Le titre de cet ouvrage aurait pu être, « aurait dû », selon la proposition de l’auteur lui-même dans son avant-propos : « La pensée en image de Magritte avantageusement mise en rapport avec quelques pensées philosophiques » (p. 7). L’essentiel serait-il dans cet adverbe : « avantageusement » ?

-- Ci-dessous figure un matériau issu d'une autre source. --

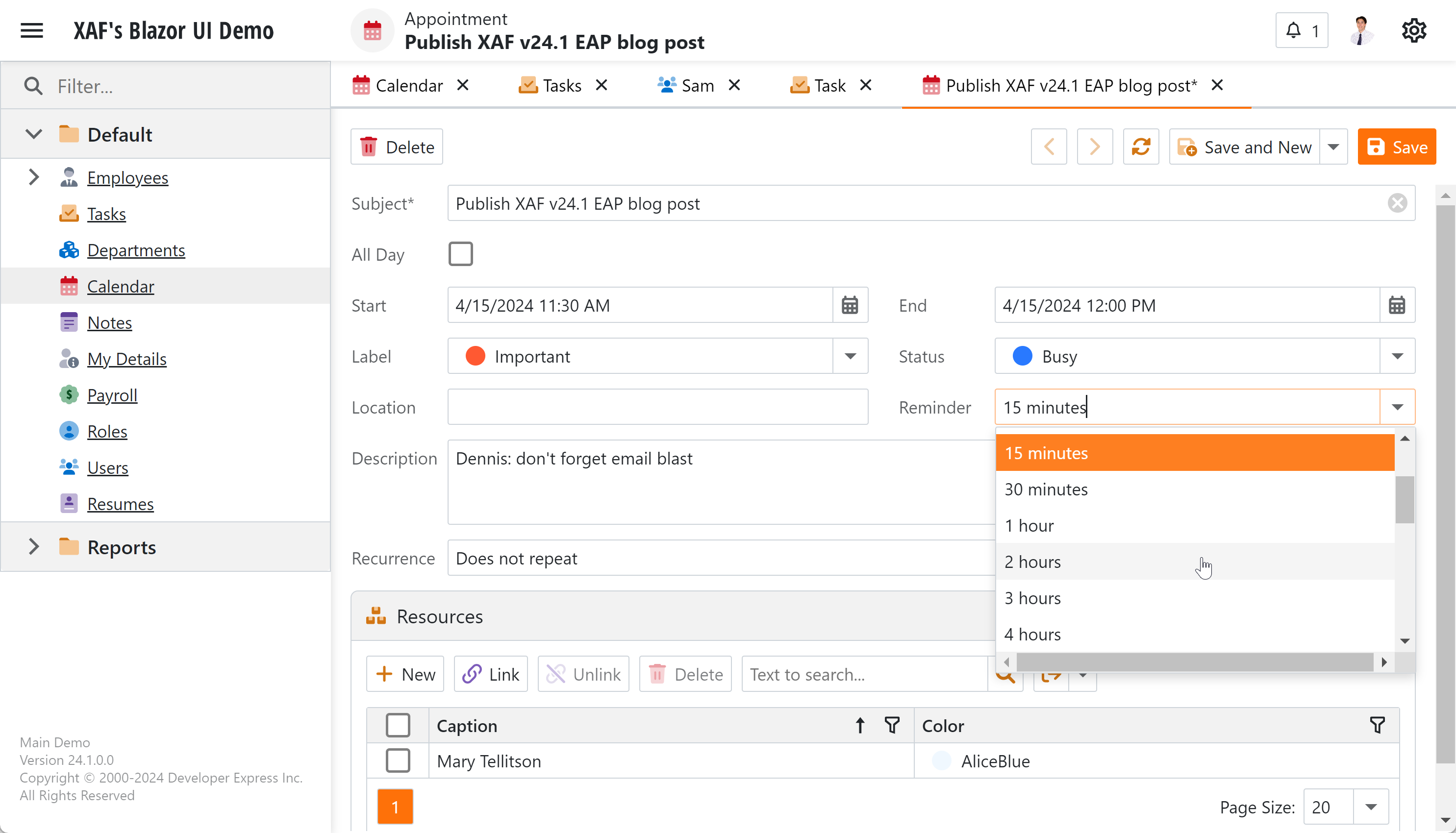Open the Label dropdown arrow
Screen dimensions: 1456x833
pyautogui.click(x=850, y=356)
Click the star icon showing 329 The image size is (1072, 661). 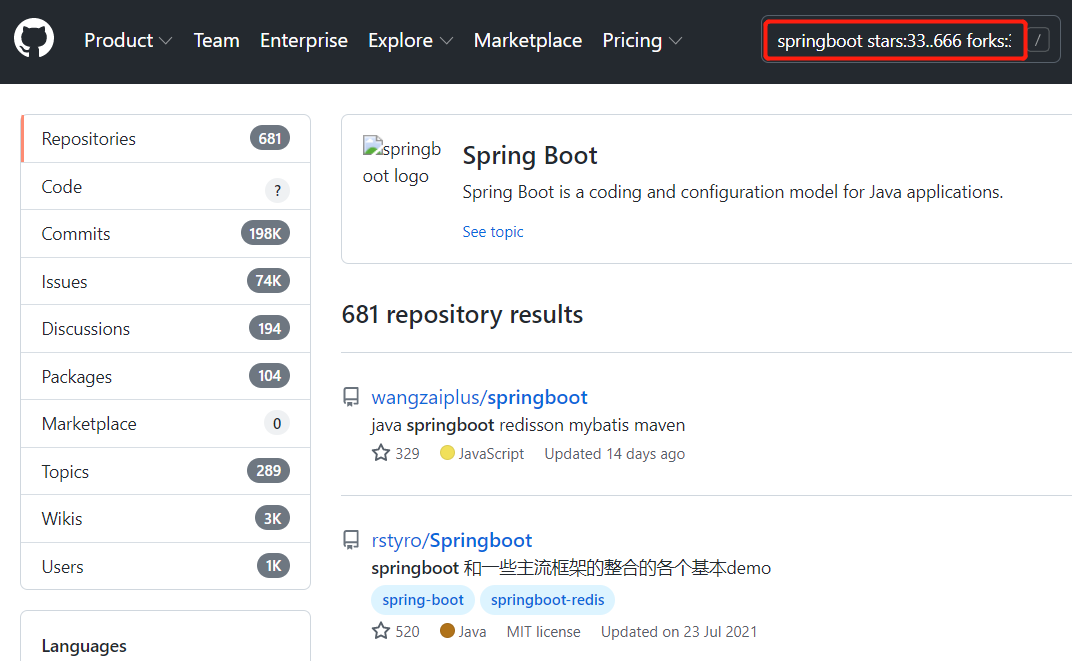point(381,453)
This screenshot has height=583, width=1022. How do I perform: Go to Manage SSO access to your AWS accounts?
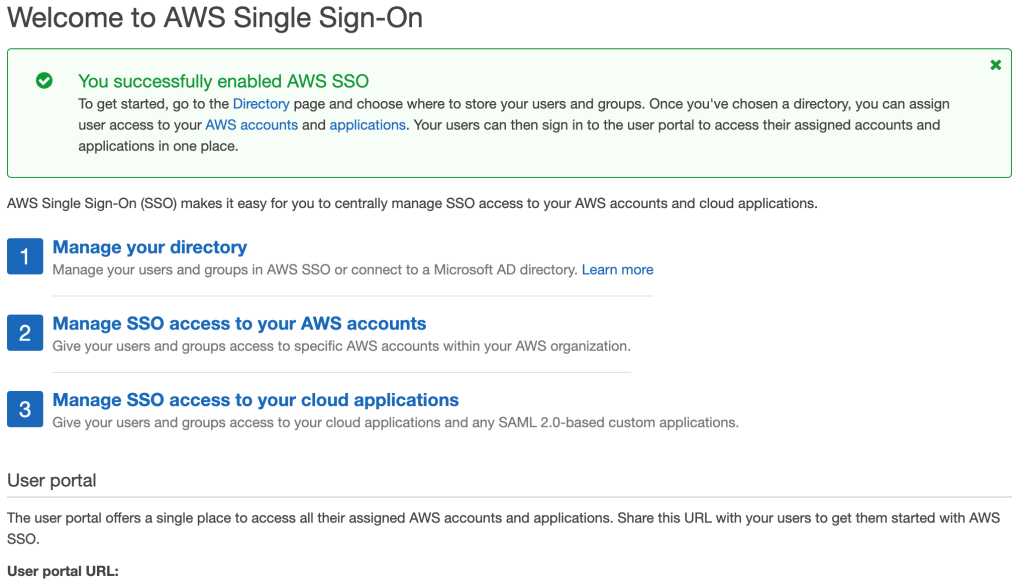point(239,323)
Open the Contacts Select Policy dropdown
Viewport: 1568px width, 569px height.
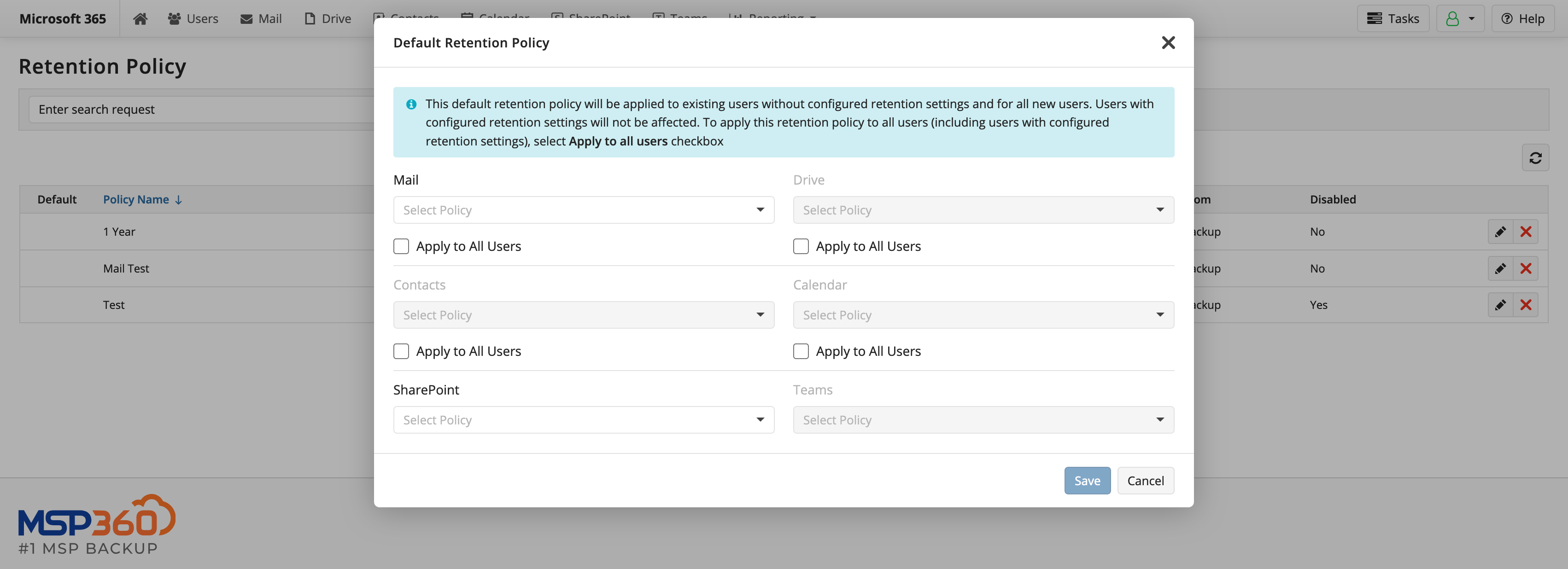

Wittgenstein, Sartre, Platon, Kant, Hegel, Nietzsche et Foucault sont successivement conviés. Avec un double statut particulier pour ce dernier, parce qu’il est, hors-chapitre, placé en « Épilogue » et qu’à l’inverse de tous ses prédécesseurs, son patronyme est antéposé (« Foucault et Magritte ») et non postposé (« Magritte et Wittgenstein », « ... et Sartre », etc.). Lorsqu’on commence la lecture de ce passionnant ouvrage par la table des matières, un modeste fait comme celui-là attire l’œil. D’autres aussi : à quel ordre répond la succession des chapitres ? Non pas à la chronologie des philosophes bien entendu, ni à celle des systèmes, puisqu’on est plutôt confronté à une succession de thèmes dont il est difficile de trouver le principe d’organisation : principe pragmatique ? « Montrer », « Nier en images » sont les titres des deux premiers chapitres (Wittgenstein, Sartre) ; principe référentiel ? « La peinture », « La composition » sont ceux des chapitres 3 et 4 (Platon, Kant), et « Éclairer » est celui du chapitre 6, au sens figuratif de la période dite des « tableaux en plein soleil » de Magritte (Nietzsche) ; principe axiologique ? « La Liberté » pour le 5e chapitre, interrogeant la période de la « peinture ‘vache’«  qui, entre liberté et provocation, fit scandale lors de l’exposition de 1948 à Paris (Hegel) ; principe syncrétique enfin ? Peut-être, en raison de l’épilogue foucaldien titré « Le langage » qui a pour sous-titre « Ceci n’est pas une pipe, tableau, livre », épilogue qui éclaire à rebours toute la problématique de l’essai, celle du « rapport infini […] entre l’image et le langage » (p. 162). Mais il est prématuré de tirer une leçon de cette suite curieusement assemblée, sinon à en saisir les stations comme autant de « sites pittoresques », ce à quoi nous invite l’auteur (p. 8).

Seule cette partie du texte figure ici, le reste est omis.